[[ SOURCE INFORMATION, beginning ]]

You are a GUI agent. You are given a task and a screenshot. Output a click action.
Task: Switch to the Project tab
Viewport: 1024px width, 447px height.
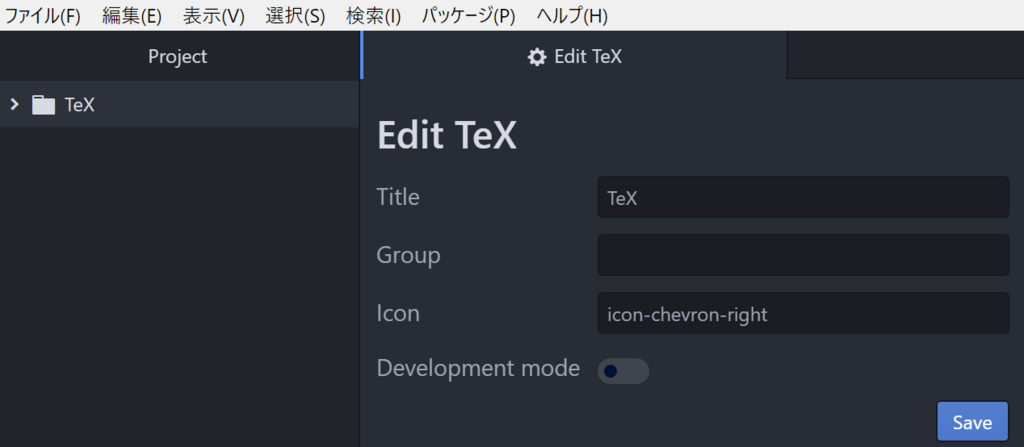[178, 56]
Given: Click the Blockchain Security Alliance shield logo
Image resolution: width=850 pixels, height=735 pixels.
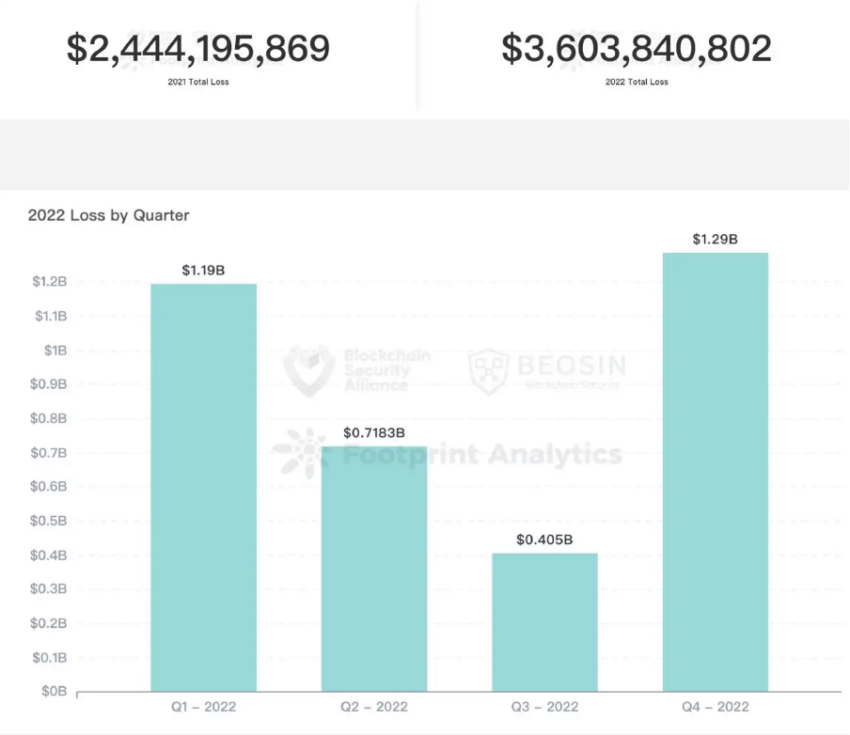Looking at the screenshot, I should point(309,370).
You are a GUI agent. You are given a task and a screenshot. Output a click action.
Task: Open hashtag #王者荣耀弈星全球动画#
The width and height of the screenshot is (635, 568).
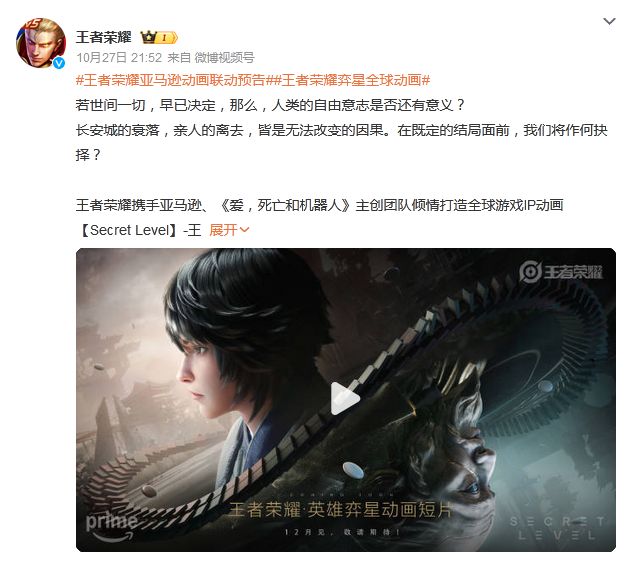coord(352,80)
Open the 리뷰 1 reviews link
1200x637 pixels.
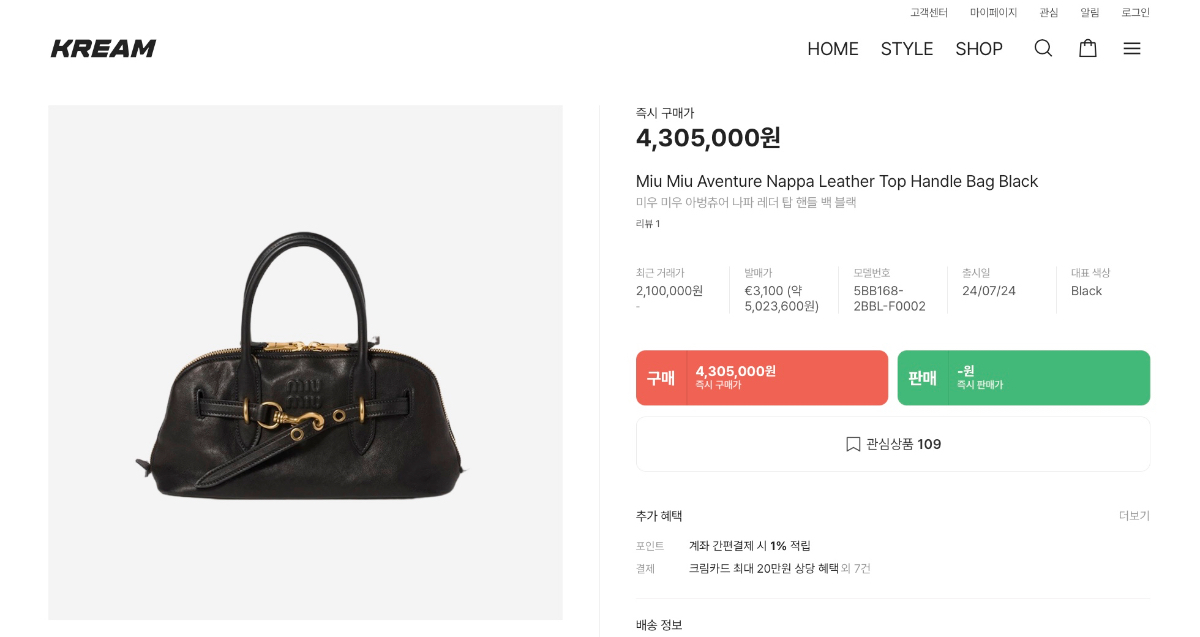(x=648, y=224)
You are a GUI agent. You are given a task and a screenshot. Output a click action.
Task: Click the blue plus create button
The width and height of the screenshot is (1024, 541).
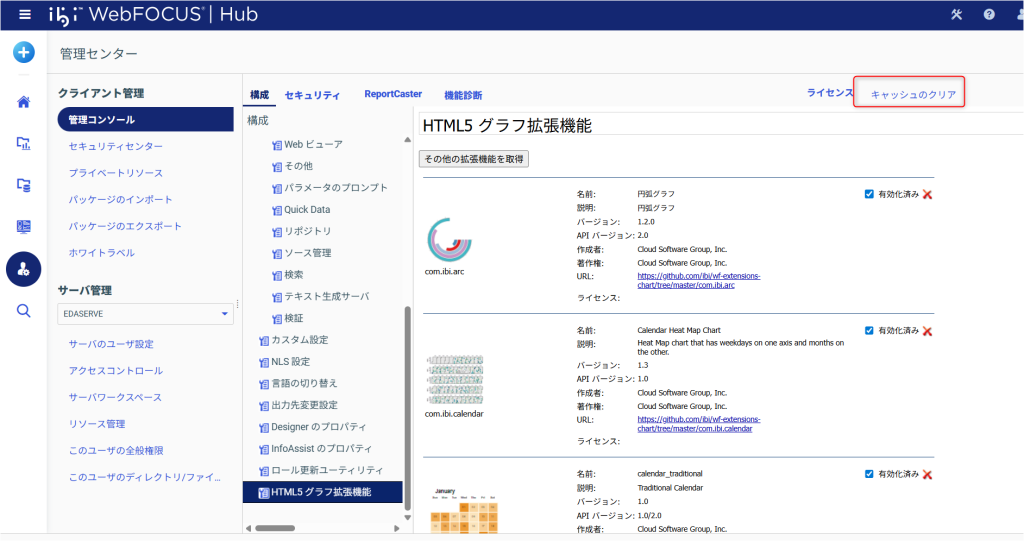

[[ SOURCE INFORMATION, end ]]

The data must come back word for word, with every picture removed.

You are a GUI agent. You are given a task and a screenshot. Output a click action.
Task: Switch to the Project tab
Viewport: 1024px width, 447px height.
[178, 56]
Given: Click the Blockchain Security Alliance shield logo
Image resolution: width=850 pixels, height=735 pixels.
Looking at the screenshot, I should point(309,370).
You are a GUI agent. You are given a task and a screenshot. Output a click action.
Task: Open hashtag #王者荣耀弈星全球动画#
The width and height of the screenshot is (635, 568).
coord(352,80)
Open the 리뷰 1 reviews link
1200x637 pixels.
(x=648, y=224)
You are a GUI agent. You are given a task and a screenshot. Output a click action.
Task: Click the blue plus create button
The width and height of the screenshot is (1024, 541).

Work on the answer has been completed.